**CONSIGNE DE TÂCHE**
Réécrivez, s'il vous plaît, le passage de l'extrait à lire qui commence à "Les conclusions présentées" et se termine à "affirme la mission.", en remplaçant "mission" par "commission".

**EXTRAIT À LIRE**
"""

Les conclusions présentées mardi donnent des détails sur la chaîne de commandement et le rôle de différents individus dans "l'exécution d'un plan orchestré par le président Nicolas Maduro et d'autres hauts responsables pour supprimer l'opposition au gouvernement", souligne la mission dans un communiqué.

- Impunité -

La mission a documenté 122 cas de victimes "qui ont été soumises à la torture, à des violences sexuelles et/ou à d'autres traitements cruels, inhumains ou dégradants" perpétrés par des agents des services du contre-espionnage militaire (DGCIM).

"La torture a été pratiquée dans son quartier général de Boleita à Caracas et dans un réseau de centres de détention clandestins à travers le pays", affirme la mission.

Pour sa part, le service de renseignement national (SEBIN) "a torturé ou maltraité des détenus - y compris des politiciens de l'opposition, des journalistes, des manifestants et des défenseurs des droits humains - principalement dans le centre de détention d'El Helicoide à Caracas".

Mardi, l'ONG Provea, l'une des plus actives dans la dénonciation des violations des droits de l'homme dans le pays, a assuré à Caracas que deux responsables du SEBIN avaient tenté d'accéder à son siège pour "intimider" des proches de travailleurs détenus qui donnaient une conférence de presse pour exiger leur libération.

"""

**LISTE DES ITEMS**
"""

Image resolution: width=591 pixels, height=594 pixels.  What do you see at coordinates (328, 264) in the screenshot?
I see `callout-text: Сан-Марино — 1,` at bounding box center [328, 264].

"""
"""

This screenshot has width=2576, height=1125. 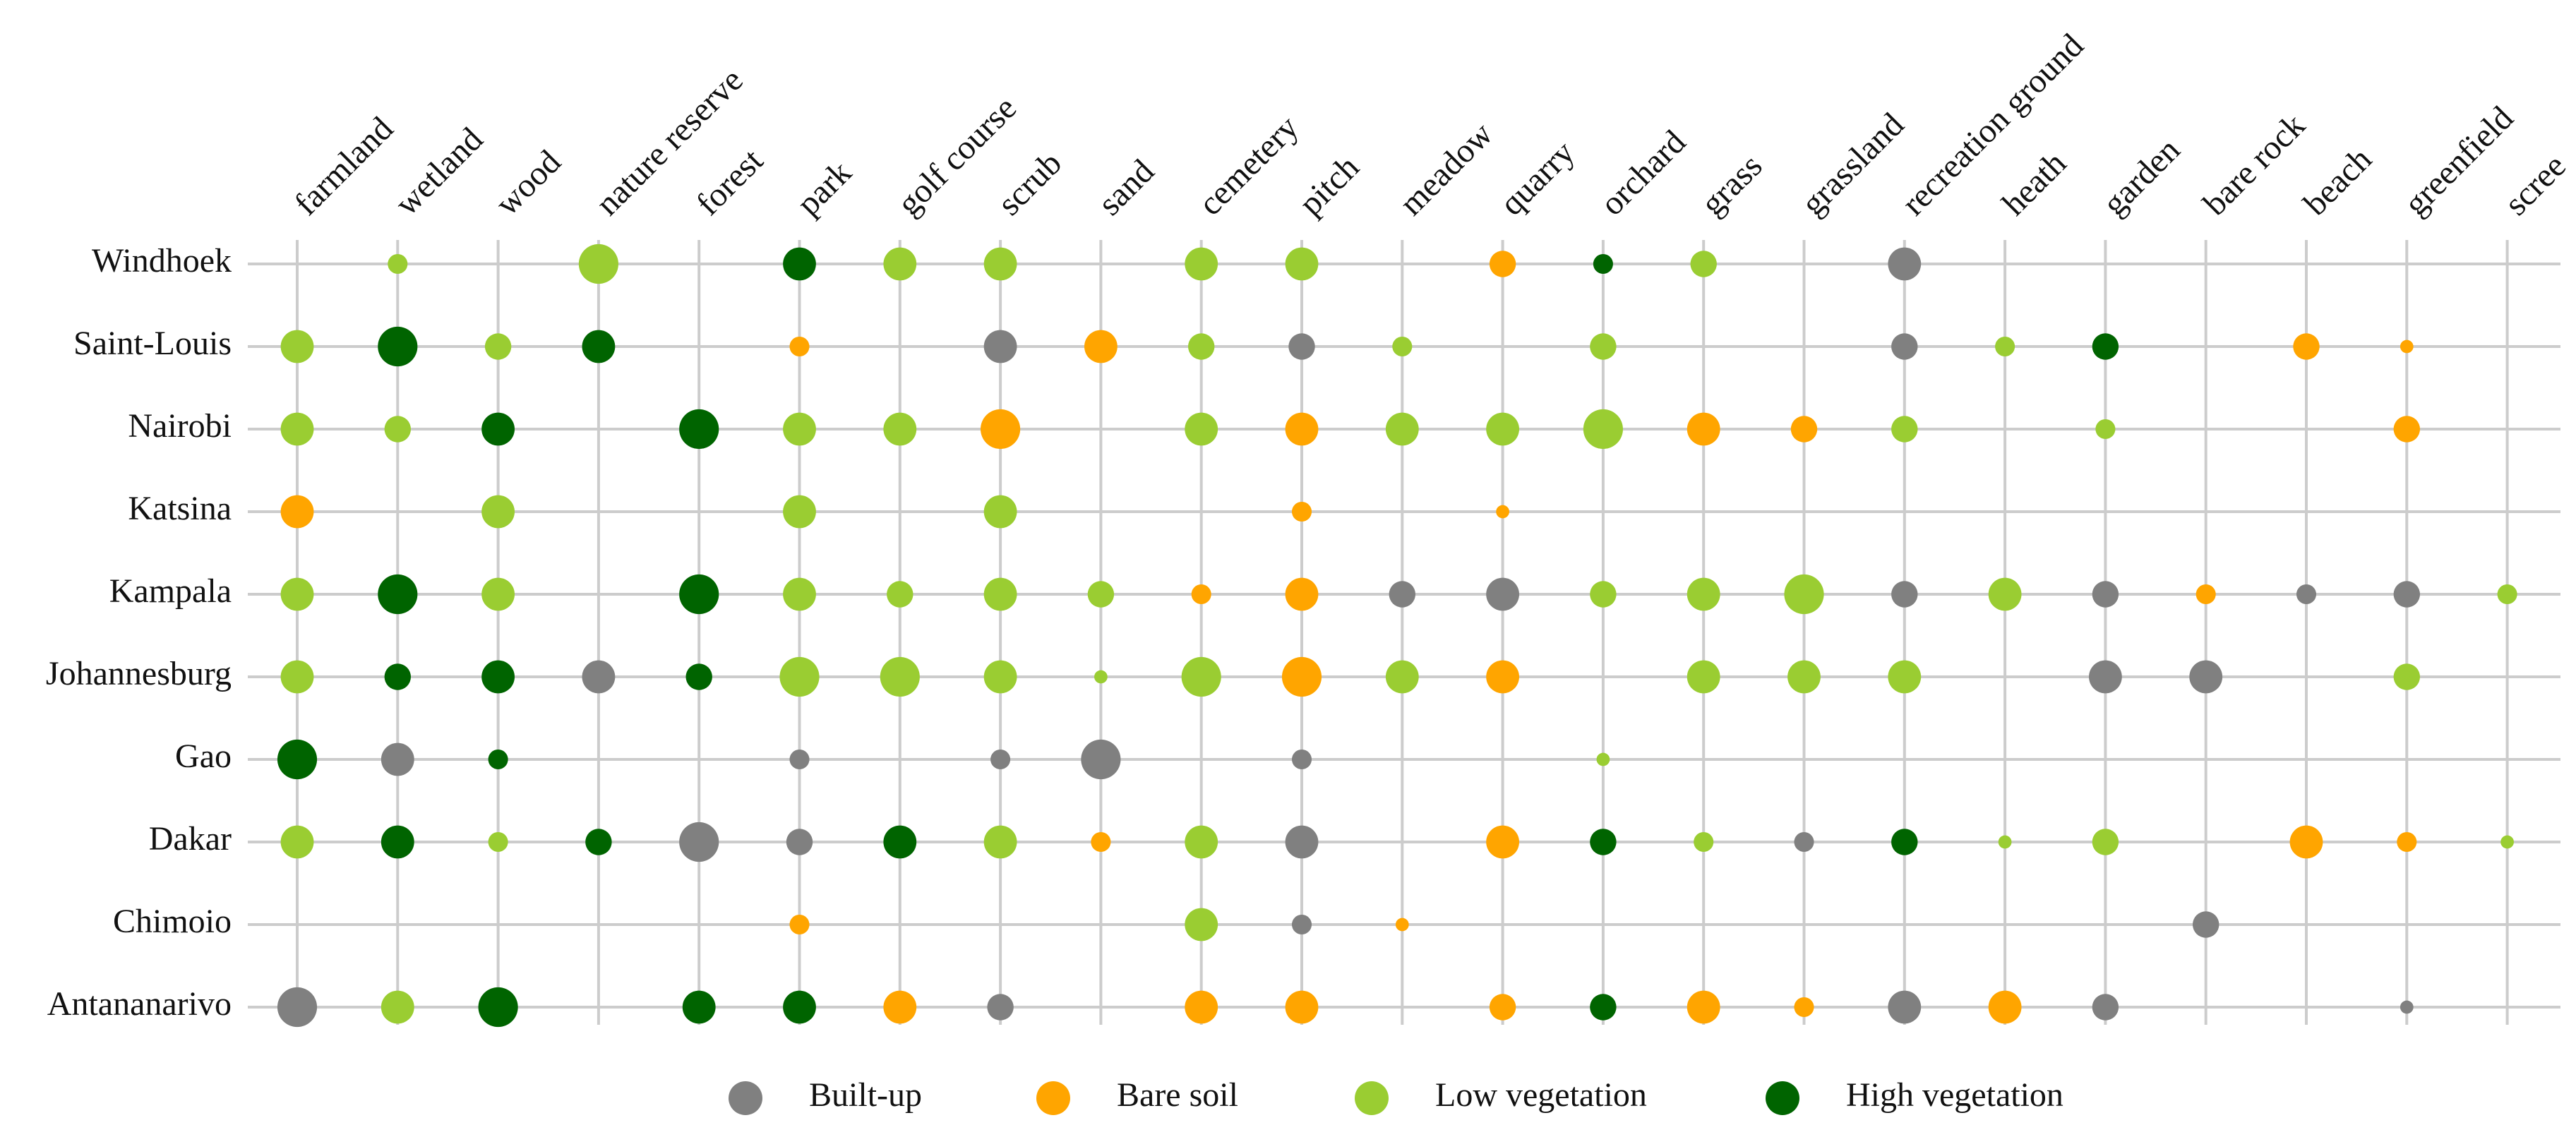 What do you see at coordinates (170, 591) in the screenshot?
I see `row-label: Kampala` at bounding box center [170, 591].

"""

**RÉPONSE RÉDIGÉE**
Les conclusions présentées mardi donnent des détails sur la chaîne de commandement et le rôle de différents individus dans "l'exécution d'un plan orchestré par le président Nicolas Maduro et d'autres hauts responsables pour supprimer l'opposition au gouvernement", souligne la commission dans un communiqué.

- Impunité -

La commission a documenté 122 cas de victimes "qui ont été soumises à la torture, à des violences sexuelles et/ou à d'autres traitements cruels, inhumains ou dégradants" perpétrés par des agents des services du contre-espionnage militaire (DGCIM).

"La torture a été pratiquée dans son quartier général de Boleita à Caracas et dans un réseau de centres de détention clandestins à travers le pays", affirme la commission.